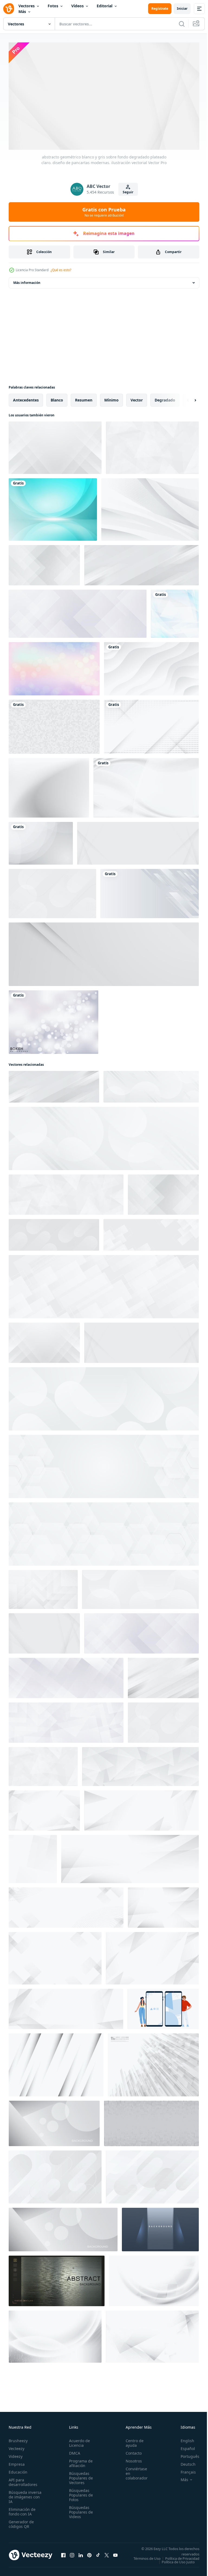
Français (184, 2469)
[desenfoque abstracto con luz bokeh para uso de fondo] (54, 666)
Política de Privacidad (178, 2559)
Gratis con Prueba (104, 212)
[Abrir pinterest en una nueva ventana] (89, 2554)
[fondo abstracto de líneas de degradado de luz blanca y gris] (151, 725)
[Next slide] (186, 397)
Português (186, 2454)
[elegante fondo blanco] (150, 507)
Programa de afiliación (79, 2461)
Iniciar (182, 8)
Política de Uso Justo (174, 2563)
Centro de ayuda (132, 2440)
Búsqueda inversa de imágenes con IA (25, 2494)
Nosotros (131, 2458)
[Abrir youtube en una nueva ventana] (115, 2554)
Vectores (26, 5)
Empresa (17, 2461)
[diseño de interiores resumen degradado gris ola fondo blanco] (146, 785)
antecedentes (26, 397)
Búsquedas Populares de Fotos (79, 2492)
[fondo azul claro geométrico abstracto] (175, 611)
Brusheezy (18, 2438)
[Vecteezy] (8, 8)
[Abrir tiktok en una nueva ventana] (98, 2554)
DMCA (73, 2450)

========================================================================

Everything from the line with "Programa de afiliación (79, 2461)" through the line with "Vectores (26, 5)" should be written out exactly as it appears above, end lines included, and nothing outside that range.

→ **RESPONSE FOR THIS EXERCISE**:
Programa de afiliación (79, 2461)
Iniciar (182, 8)
Política de Uso Justo (174, 2563)
Centro de ayuda (132, 2440)
Búsqueda inversa de imágenes con IA (25, 2494)
Nosotros (131, 2458)
[Abrir youtube en una nueva ventana] (115, 2554)
Vectores (26, 5)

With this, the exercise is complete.